The Kuril Islands dispute – a legacy of the Second World War, has been at the root of cold relations between Moscow and Tokyo. The Suga administration in Japan had already signalled that it is ready to resolve the historical dispute. Russia and Japan should not be fighting against each other over a decades-old dispute, rather they should be fighting together against a common enemy – China. Now, Russian President Vladimir Putin has also joined the chorus and signalled Moscow’s intent to bury the dispute and sign what could possibly be a landmark peace treaty between Japan and Russia.
But Moscow has one condition – Japan must keep the United States away from Russian zones of influence, which include areas close to the Kuril Islands. To the same effect, Vladimir Putin reiterated that “security-related issues” are hindering the peace treaty negotiations, alluding to the possibility that the United States, Japan’s security ally, would deploy missiles on Japanese territory and threaten Russia. According to Nikkei Asia, Putin said Japan has not provided a clear answer on that security concern so far.
If this little hiccup is overcome, which would require some effort on the part of Japan, a historic peace treaty can be signed between Tokyo and Moscow – sending shockwaves both in Beijing as well as Washington D.C. Putin said despite a constitutional amendment which makes discussions on the part of Russia regarding ceding any of its territories practically impossible, “I don’t think that the peace treaty talks must be suspended.” He added, “Both Russia and Japan share a strategic interest in concluding a peace treaty…We are ready to continue negotiations.”
Although former Prime Minister Shinzo Abe had also tried working out a peace deal with Russia, his efforts did not bear fruits. This is because during the Abe administration, Japan’s relationship with Russia and the dispute over the islands – which Russia calls southern Kuril and Japan calls Northern Territories – were always coupled together. As Shinzo Abe’s attempts to utilize his understanding with Putin to solve the issue failed, these disputed islands became the very reason why attempts to improve bilateral relations between the two countries failed too.
However, there is now a growing acceptance in Asia and the Indo Pacific that China is the most potent threat faced by all countries. As such, all far-thinking and strategically sound nations must take immediate steps to cull the emerging threat that is China. It is for this very reason that Japan and Taiwan have agreed to set aside their differences over the Senkaku Islands and work together to address the Chinese threat.
Most recently, for instance, Japan announced a massive collaboration with the Taiwanese semiconductor manufacturer TSMC. Japan is also all set to pass an annual defence report next month which will for the first-time mention Taiwan and the need to secure it. Furthermore, Tokyo has been rallying globally to bring the attention of world powers to the situation in the Taiwan Strait, which is why the United States and European Union recently passed historic joint statements alongside Japan underlining the need to ensure a free, safe and stable Taiwan Strait.
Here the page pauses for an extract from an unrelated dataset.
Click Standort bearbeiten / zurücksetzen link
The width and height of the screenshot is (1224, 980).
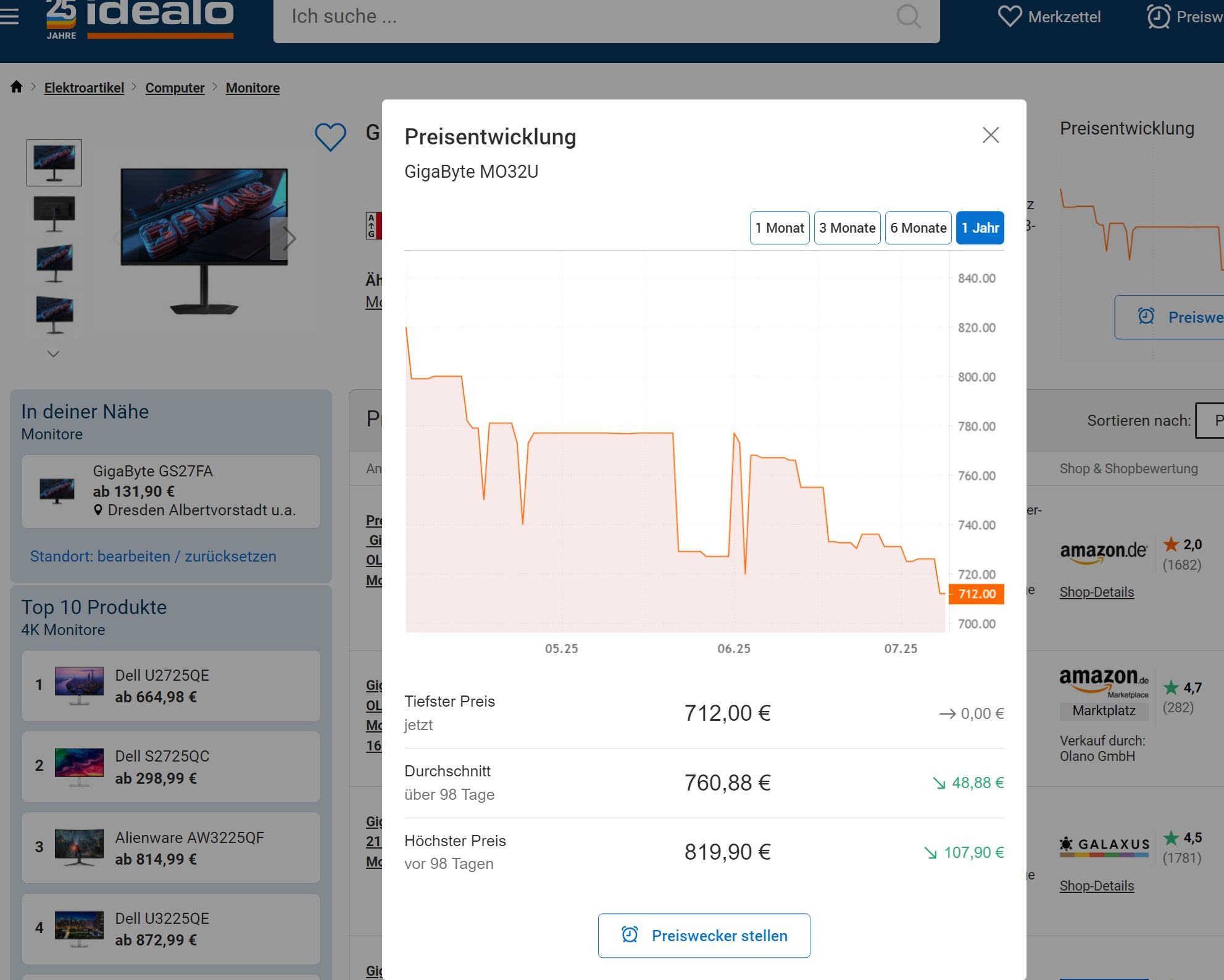pos(153,556)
Japan and South Korea have also been working together to address the China threat, despite their cultural and historical differences. As such, it is only very reasonable for Russia and Japan to also shed their differences and disputes and join the anti-China coalition in the region.
Russia has woken up to the China threat due to the paper dragon asserting itself in Russia’s Far East and staking claim over the city of Vladivostok. Additionally, Chinese attempts to eat into exclusive Russian spheres of influence have not gone down well with Moscow. In fact, Putin has been taking a number of strategic steps to ensure Beijing’s nefarious plans are foiled. And then, it has already been reported by TFI how China is trying to make Russia a second fiddle to its global ambitions by stealing Russian defence technology and even becoming a roadblock in Putin’s vaccine diplomacy.
In the context of the growing acceptance that China is an emerging threat for Russia, coupled with the fact that the United States remains an active enemy for Moscow, Putin is trying to kill two birds with the same stone here. By extending an olive branch to Japan, Putin is offering Tokyo a chance to make peace with Moscow while also helping it cut down on its dependence on the U.S. A Russia-Japan alliance aimed against the paper dragon, for all practical reasons, will be the death knell of China.
Read more: Japan wants to leave its differences with Russia aside and join hands against common enemy China
For Russia, the Kuril Islands are very important. Because the strait between Kunashir and Iturup does not freeze over in winter, control of the islands ensures Russia has year-round access to the Pacific Ocean for its Pacific Fleet of warships and submarines based in Vladivostok. Also, it is only this archipelago which can give the Russian Pacific Fleet access to the Pacific Ocean, since other straits are under the control of foreign countries or underdeveloped.
By signing a peace treaty with Japan, Russia’s year-round entry into the Indo Pacific will be guaranteed, and that would itself be a nightmare for China. So, it is not as if Japan has no incentive to sign the peace treaty with Moscow. In fact, in the present context, it has become a necessity for Tokyo. Russia’s only condition is that the U.S. be kept sufficiently away from the Islands – a step which Japan will be well advised to take.